# [AIM]
Gather each line of the material containing the string "under", treating uppercase and lowercase as different.

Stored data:
###
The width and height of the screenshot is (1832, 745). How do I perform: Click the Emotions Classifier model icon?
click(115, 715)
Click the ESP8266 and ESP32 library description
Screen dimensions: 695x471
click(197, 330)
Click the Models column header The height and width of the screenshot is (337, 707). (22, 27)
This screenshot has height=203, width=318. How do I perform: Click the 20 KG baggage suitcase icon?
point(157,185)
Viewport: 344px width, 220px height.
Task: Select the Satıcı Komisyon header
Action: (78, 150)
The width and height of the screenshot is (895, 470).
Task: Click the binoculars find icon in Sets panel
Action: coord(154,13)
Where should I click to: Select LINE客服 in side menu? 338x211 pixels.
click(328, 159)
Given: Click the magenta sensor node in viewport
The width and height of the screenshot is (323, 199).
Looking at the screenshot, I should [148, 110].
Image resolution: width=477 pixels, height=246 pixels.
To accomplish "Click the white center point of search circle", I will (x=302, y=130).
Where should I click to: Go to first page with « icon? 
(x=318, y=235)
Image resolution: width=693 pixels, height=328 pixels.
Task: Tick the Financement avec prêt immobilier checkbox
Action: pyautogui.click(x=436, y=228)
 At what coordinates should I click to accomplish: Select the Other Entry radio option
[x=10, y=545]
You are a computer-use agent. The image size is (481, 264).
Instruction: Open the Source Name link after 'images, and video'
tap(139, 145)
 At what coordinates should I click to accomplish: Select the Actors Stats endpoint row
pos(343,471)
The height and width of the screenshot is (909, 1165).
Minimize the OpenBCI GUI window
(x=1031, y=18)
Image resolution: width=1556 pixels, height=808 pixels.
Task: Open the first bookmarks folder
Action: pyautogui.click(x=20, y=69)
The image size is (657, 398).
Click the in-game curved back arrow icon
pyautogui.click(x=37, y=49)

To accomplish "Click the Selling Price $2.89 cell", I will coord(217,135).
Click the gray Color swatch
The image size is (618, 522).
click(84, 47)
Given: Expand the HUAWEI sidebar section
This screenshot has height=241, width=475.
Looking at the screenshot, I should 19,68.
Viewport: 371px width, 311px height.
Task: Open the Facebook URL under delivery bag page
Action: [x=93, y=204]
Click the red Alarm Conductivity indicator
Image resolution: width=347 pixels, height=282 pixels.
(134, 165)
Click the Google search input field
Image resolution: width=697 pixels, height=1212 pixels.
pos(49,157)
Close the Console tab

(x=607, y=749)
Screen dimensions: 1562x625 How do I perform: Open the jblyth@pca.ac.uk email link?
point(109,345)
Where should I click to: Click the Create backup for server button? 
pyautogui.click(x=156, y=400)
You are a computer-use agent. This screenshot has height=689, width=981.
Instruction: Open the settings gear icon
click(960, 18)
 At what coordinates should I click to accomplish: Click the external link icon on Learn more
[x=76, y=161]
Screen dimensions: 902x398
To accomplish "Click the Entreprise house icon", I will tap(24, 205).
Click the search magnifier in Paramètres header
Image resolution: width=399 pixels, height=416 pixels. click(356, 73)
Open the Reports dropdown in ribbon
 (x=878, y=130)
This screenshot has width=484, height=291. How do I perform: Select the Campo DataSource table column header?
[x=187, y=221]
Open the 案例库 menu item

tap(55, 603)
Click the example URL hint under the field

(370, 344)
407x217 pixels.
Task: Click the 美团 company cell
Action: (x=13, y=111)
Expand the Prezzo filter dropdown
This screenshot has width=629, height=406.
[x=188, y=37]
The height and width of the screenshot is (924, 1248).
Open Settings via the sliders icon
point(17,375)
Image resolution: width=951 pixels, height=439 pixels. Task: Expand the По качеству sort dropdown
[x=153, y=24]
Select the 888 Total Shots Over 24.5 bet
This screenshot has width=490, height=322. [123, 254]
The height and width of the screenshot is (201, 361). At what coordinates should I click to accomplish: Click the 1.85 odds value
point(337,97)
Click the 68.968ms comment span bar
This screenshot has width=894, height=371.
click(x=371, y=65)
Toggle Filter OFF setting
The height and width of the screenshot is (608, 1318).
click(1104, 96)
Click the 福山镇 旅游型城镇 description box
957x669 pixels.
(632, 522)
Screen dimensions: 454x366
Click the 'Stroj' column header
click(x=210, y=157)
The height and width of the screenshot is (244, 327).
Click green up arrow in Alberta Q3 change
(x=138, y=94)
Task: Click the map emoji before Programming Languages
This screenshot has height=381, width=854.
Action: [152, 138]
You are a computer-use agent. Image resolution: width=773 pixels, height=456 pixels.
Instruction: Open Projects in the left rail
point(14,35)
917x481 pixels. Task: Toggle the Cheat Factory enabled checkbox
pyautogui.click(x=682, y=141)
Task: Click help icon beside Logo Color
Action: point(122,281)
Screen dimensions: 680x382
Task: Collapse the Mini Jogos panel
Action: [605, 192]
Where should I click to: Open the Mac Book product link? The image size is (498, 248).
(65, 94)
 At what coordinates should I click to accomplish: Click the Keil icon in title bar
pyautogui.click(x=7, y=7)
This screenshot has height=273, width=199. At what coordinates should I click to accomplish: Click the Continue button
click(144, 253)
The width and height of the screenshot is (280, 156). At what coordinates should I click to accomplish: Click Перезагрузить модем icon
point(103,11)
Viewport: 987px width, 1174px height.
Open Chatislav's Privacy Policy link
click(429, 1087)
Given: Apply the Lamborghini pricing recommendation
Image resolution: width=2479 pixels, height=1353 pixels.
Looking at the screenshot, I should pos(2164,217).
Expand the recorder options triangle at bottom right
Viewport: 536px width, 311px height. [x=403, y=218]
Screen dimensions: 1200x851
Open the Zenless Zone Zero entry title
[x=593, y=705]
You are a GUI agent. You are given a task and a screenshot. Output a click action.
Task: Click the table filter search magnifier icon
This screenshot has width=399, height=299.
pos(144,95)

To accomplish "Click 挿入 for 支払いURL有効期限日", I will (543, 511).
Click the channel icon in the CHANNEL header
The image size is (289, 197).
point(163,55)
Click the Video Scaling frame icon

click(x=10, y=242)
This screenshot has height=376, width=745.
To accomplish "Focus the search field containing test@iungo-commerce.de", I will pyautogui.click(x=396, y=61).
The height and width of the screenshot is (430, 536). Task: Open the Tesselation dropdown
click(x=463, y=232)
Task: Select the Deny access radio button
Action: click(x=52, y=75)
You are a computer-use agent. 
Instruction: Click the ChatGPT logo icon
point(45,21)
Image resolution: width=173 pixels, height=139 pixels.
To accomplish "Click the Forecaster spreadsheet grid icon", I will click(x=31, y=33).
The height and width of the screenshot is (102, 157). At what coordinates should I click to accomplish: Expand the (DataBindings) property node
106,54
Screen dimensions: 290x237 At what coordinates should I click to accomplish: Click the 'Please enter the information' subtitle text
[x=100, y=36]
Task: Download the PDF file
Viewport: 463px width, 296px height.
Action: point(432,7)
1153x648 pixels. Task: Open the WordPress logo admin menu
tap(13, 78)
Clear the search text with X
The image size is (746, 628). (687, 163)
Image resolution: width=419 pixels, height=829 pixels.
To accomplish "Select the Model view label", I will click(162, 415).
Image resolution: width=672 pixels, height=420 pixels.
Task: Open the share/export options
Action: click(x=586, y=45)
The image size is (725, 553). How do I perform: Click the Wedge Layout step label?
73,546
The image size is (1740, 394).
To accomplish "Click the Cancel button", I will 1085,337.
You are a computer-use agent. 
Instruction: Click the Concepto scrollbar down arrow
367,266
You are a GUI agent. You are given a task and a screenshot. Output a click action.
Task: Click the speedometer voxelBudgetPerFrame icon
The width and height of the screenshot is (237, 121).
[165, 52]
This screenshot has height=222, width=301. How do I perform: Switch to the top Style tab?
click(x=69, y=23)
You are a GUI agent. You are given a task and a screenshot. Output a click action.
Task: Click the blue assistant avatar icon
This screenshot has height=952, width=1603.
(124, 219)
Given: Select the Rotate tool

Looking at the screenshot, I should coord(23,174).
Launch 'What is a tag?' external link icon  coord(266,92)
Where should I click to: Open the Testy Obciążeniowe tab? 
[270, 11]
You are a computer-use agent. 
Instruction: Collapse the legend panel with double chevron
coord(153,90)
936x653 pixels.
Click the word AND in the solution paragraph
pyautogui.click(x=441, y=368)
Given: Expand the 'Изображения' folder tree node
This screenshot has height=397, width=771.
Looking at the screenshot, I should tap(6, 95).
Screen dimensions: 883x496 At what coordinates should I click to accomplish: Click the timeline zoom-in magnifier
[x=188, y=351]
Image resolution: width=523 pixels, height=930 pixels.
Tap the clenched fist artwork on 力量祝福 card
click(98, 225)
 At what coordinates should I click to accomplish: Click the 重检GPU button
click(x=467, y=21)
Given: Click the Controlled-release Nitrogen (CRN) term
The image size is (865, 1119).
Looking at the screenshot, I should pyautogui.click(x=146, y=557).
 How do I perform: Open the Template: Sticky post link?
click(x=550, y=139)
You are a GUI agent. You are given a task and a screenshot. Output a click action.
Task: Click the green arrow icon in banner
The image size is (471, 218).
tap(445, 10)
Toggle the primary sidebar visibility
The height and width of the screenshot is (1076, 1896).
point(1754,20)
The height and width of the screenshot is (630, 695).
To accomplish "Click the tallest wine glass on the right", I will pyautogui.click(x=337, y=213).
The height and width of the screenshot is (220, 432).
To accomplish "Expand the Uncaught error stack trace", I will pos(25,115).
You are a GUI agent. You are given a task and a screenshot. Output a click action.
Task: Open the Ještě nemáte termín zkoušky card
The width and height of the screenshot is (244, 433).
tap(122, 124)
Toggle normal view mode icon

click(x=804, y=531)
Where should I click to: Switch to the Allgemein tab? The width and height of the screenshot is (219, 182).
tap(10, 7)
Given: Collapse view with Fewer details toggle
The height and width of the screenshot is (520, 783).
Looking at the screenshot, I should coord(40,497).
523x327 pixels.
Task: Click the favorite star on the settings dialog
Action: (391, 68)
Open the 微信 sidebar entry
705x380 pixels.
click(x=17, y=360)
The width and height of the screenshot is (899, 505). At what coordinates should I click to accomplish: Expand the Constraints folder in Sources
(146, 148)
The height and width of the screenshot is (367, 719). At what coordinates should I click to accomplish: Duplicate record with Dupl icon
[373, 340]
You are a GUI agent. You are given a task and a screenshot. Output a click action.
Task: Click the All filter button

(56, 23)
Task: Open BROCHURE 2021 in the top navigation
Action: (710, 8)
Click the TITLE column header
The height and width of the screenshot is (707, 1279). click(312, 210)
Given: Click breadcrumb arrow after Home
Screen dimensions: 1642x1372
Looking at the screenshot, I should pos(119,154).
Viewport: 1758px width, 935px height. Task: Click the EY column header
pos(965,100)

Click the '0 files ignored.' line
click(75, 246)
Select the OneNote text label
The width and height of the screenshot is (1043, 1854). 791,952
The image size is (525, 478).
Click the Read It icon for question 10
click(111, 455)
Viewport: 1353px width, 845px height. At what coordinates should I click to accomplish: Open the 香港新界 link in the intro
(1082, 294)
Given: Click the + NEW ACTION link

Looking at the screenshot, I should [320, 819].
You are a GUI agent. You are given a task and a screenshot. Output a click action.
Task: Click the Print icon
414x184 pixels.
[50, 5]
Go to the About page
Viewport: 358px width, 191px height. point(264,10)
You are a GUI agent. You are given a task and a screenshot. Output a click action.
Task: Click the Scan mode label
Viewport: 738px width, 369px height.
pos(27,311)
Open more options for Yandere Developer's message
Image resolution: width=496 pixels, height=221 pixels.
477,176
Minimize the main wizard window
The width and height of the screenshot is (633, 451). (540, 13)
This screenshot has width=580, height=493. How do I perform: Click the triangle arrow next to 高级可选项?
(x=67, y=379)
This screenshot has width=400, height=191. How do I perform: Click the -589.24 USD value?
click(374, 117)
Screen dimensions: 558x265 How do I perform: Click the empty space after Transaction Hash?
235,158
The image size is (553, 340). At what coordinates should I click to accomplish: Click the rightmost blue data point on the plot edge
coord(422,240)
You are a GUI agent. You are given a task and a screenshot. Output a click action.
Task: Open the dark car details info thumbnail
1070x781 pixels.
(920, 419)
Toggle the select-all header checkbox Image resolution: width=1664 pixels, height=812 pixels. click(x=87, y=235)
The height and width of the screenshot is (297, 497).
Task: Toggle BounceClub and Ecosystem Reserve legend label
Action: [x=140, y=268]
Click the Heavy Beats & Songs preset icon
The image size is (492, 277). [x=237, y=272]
###
# [THE RESULT]
Task: Open the Facebook URL under delivery bag page
Click the example URL hint under the field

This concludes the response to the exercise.